■ **The task**
Reproduce each of the following records without any deviation.

╭──

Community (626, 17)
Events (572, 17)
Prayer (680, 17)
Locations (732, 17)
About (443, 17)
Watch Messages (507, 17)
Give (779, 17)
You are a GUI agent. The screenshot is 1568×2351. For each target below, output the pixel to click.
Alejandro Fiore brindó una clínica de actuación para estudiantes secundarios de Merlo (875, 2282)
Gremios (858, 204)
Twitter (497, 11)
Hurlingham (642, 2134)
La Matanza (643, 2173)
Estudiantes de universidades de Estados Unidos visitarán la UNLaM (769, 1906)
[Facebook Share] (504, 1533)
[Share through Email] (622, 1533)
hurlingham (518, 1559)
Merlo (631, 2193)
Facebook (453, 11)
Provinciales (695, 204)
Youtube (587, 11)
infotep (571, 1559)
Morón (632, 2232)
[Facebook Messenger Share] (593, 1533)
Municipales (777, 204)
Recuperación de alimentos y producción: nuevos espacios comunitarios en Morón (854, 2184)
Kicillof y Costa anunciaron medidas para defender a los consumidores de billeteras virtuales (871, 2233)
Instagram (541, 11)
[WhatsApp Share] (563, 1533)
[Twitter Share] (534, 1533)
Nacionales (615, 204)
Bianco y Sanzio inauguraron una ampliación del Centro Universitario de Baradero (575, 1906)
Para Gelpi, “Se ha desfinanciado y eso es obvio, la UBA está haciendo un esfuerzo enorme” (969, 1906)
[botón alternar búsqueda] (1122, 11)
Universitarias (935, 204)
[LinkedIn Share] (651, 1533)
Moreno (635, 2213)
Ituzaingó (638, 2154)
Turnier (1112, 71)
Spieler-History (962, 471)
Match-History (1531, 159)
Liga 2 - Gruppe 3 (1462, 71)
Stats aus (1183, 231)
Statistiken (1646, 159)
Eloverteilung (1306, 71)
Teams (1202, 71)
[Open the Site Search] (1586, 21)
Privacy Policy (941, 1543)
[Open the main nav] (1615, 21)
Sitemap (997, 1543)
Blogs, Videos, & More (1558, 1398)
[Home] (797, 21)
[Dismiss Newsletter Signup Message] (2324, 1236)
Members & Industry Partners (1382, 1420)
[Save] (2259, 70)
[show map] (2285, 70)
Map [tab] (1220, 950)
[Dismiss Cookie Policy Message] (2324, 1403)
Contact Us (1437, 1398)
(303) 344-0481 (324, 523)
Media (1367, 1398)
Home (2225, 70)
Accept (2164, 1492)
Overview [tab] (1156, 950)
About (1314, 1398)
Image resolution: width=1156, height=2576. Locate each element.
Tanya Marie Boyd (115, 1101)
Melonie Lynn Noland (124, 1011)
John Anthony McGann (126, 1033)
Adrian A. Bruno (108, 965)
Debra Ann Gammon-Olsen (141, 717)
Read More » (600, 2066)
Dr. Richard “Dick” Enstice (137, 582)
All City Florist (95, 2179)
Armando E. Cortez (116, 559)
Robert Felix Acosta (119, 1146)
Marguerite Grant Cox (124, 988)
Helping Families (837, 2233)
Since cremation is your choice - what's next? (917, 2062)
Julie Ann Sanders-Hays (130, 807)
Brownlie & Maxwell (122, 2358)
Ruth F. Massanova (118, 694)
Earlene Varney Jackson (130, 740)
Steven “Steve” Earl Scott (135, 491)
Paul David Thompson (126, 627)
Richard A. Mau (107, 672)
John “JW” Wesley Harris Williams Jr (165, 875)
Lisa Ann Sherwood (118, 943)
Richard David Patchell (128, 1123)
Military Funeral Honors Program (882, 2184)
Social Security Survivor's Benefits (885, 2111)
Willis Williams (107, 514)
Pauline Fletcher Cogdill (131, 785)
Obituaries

╰──

■ **Response to this task**
Community (626, 17)
Events (572, 17)
Prayer (680, 17)
Locations (732, 17)
About (443, 17)
Watch Messages (507, 17)
Give (779, 17)
You are a GUI agent. The screenshot is 1568×2351. For each target below, output the pixel to click.
Alejandro Fiore brindó una clínica de actuación para estudiantes secundarios de Merlo (875, 2282)
Gremios (858, 204)
Twitter (497, 11)
Hurlingham (642, 2134)
La Matanza (643, 2173)
Estudiantes de universidades de Estados Unidos visitarán la UNLaM (769, 1906)
[Facebook Share] (504, 1533)
[Share through Email] (622, 1533)
hurlingham (518, 1559)
Merlo (631, 2193)
Facebook (453, 11)
Provinciales (695, 204)
Youtube (587, 11)
infotep (571, 1559)
Morón (632, 2232)
[Facebook Messenger Share] (593, 1533)
Municipales (777, 204)
Recuperación de alimentos y producción: nuevos espacios comunitarios en Morón (854, 2184)
Kicillof y Costa anunciaron medidas para defender a los consumidores de billeteras virtuales (871, 2233)
Instagram (541, 11)
[WhatsApp Share] (563, 1533)
[Twitter Share] (534, 1533)
Nacionales (615, 204)
Bianco y Sanzio inauguraron una ampliación del Centro Universitario de Baradero (575, 1906)
Para Gelpi, “Se ha desfinanciado y eso es obvio, la UBA está haciendo un esfuerzo enorme” (969, 1906)
[botón alternar búsqueda] (1122, 11)
Universitarias (935, 204)
[LinkedIn Share] (651, 1533)
Moreno (635, 2213)
Ituzaingó (638, 2154)
Turnier (1112, 71)
Spieler-History (962, 471)
Match-History (1531, 159)
Liga 2 - Gruppe 3 (1462, 71)
Stats aus (1183, 231)
Statistiken (1646, 159)
Eloverteilung (1306, 71)
Teams (1202, 71)
[Open the Site Search] (1586, 21)
Privacy Policy (941, 1543)
[Open the main nav] (1615, 21)
Sitemap (997, 1543)
Blogs, Videos, & More (1558, 1398)
[Home] (797, 21)
[Dismiss Newsletter Signup Message] (2324, 1236)
Members & Industry Partners (1382, 1420)
[Save] (2259, 70)
[show map] (2285, 70)
Map [tab] (1220, 950)
[Dismiss Cookie Policy Message] (2324, 1403)
Contact Us (1437, 1398)
(303) 344-0481 (324, 523)
Media (1367, 1398)
Home (2225, 70)
Accept (2164, 1492)
Overview [tab] (1156, 950)
About (1314, 1398)
Image resolution: width=1156, height=2576. Locate each element.
Tanya Marie Boyd (115, 1101)
Melonie Lynn Noland (124, 1011)
John Anthony McGann (126, 1033)
Adrian A. Bruno (108, 965)
Debra Ann Gammon-Olsen (141, 717)
Read More » (600, 2066)
Dr. Richard “Dick” Enstice (137, 582)
All City Florist (95, 2179)
Armando E. Cortez (116, 559)
Robert Felix Acosta (119, 1146)
Marguerite Grant Cox (124, 988)
Helping Families (837, 2233)
Since cremation is your choice - what's next? (917, 2062)
Julie Ann Sanders-Hays (130, 807)
Brownlie & Maxwell (122, 2358)
Ruth F. Massanova (118, 694)
Earlene Varney Jackson (130, 740)
Steven “Steve” Earl Scott (135, 491)
Paul David Thompson (126, 627)
Richard A. Mau (107, 672)
John “JW” Wesley Harris Williams Jr (165, 875)
Lisa Ann Sherwood (118, 943)
Richard David Patchell (128, 1123)
Military Funeral Honors Program (882, 2184)
Social Security Survivor's Benefits (885, 2111)
Willis Williams (107, 514)
Pauline Fletcher Cogdill (131, 785)
Obituaries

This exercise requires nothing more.